Pierwszy pojedynek podczas Fame MMA 12 Kasjusz "Don Kasjo" Życiński stoczył z byłym mistrzem KSW Marcinem Wrzoskiem. Początkowo mało kto wierzył w to, że może wygrać w starciu z profesjonalistą, ale ostatecznie to właśnie on okazał się lepszy.

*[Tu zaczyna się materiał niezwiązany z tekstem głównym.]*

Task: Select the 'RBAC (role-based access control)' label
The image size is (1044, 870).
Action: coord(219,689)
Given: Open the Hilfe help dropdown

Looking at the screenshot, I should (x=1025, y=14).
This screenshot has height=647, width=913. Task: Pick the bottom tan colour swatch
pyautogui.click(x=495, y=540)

Po zakończeniu pojedynku nie brakowało komentarzy w sieci. "Można Don Kasjo nie lubić, ale gościu jest kozakiem - mógłby sobie bez problemu obijać kolejnych frików, budować rekord, a leje się jak równy z równym z kolejnym mistrzem KSW, bawiąc się w klatce. Klasa walka!" - skomentował Bartek Szulga. "Don Kasjo - król brudnego boksu" - napisał Mati Michniewicz. "Don Kasjo zwolnił (prawdopodobnie) Marcina Wrzoska z KSW" - podsumował Jan Niwiński, nawiązując do słów Martina Lewandowskiego dotyczących przyszłości zawodnika.
Więcej treści sportowych znajdziesz też na Gazeta.pl.

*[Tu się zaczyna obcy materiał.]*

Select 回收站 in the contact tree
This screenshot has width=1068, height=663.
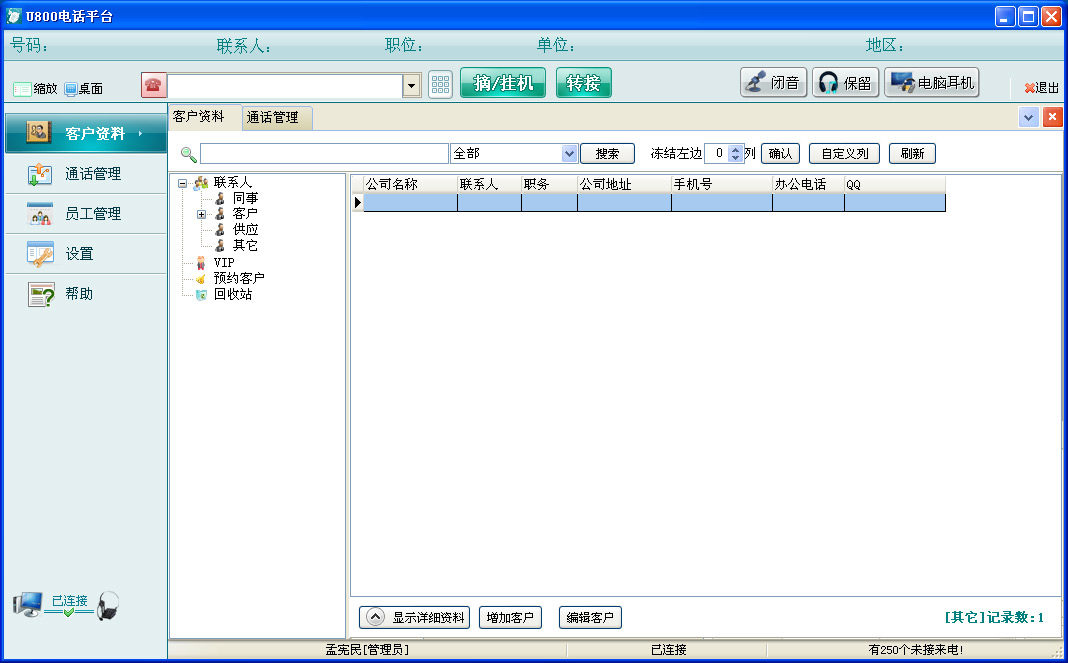point(233,294)
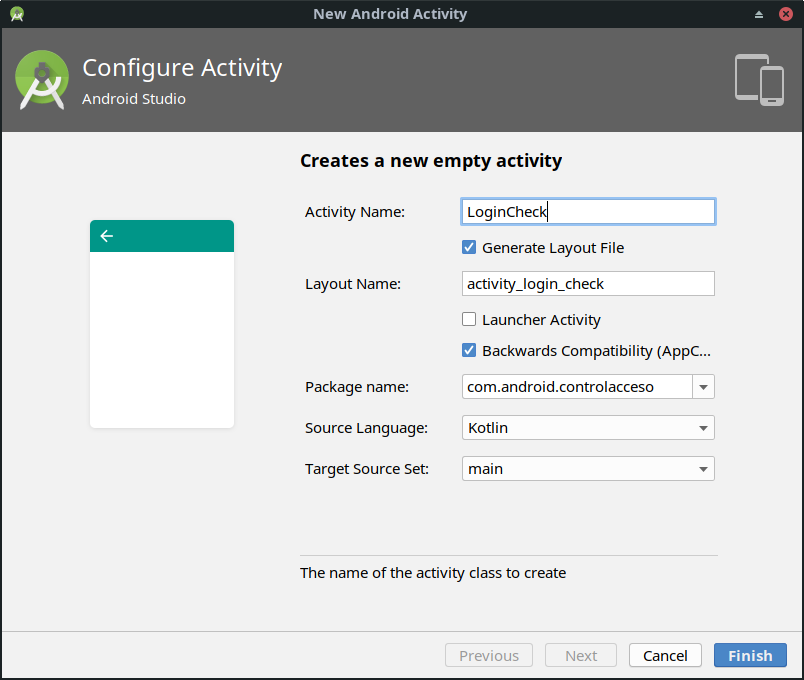The height and width of the screenshot is (680, 804).
Task: Click the Package name text field
Action: pyautogui.click(x=576, y=387)
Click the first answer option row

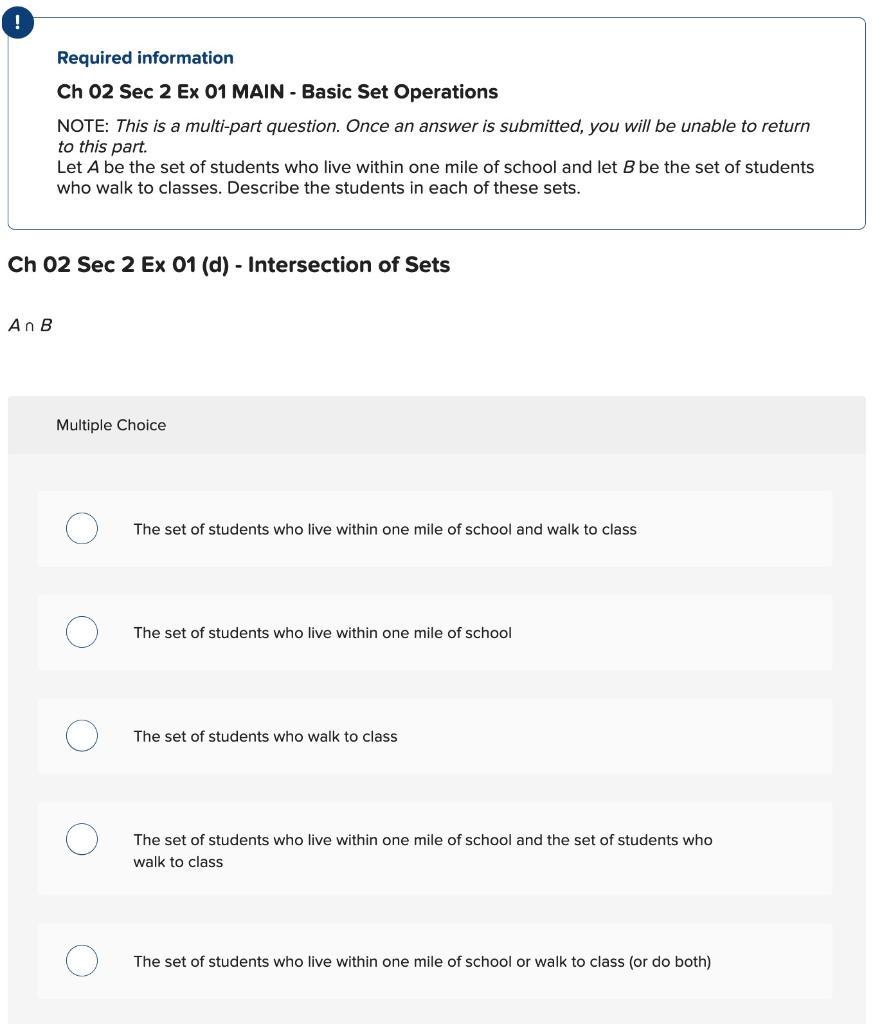435,528
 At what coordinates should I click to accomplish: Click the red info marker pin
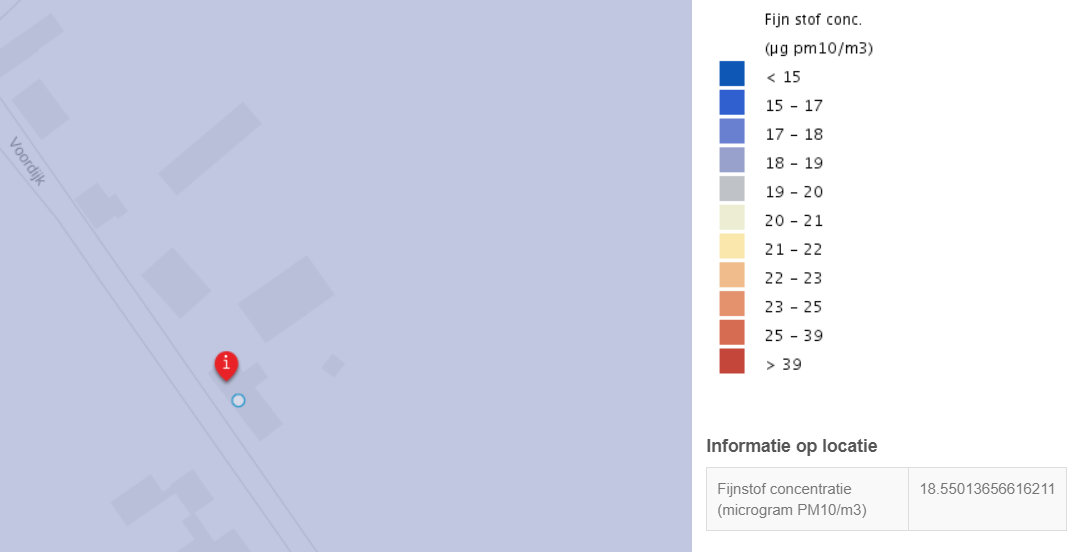[226, 365]
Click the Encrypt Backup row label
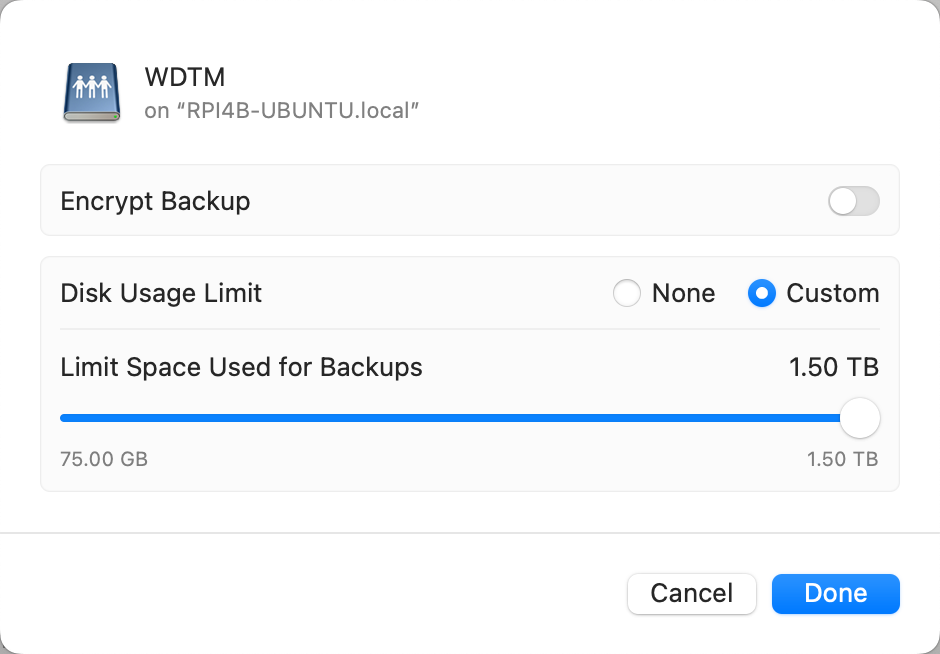940x654 pixels. coord(154,201)
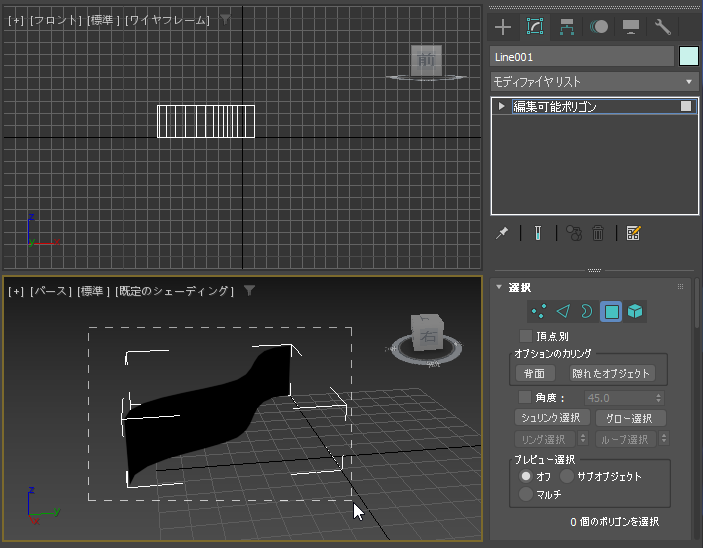
Task: Open the Create command panel tab
Action: pyautogui.click(x=503, y=27)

Zaraz po tym starciu w klatce pojawił się jeden z włodarzy całego FAME Michał "Boxdel" Baron. Choć "Don Kasjo" miał prawo być mocno zmęczony, tym razem również pokazał się ze świetnej strony. Po jednej z serii Życińskiego Baron był liczony. Ostatecznie zwycięzca pojedynku z Wrzoskiem wygrał wszystkie trzy rundy i sędziowie po raz drugi tego wieczoru jednogłośnie orzekli o jego zwycięstwie.
"Boxdel właściwie zrezygnował w drugiej rundzie, ale Kasjusz postanowił, że go nie znokautuje. Punktacja 29-28 u dwóch sędziów mimo deklasacji i liczenia. Sędzia mówiący do zawodników: "Luźne ciosy proste, jak na sparingu" - skomentował walkę Marcin Piechota. "Kompromitacja dwóch sędziów w walce Don Kasjo vs Boxdel. 29-28. Szacunek dla przegranego za ambicję. Ale walka jednostronna" - napisał na Twitterze Mateusz Borek.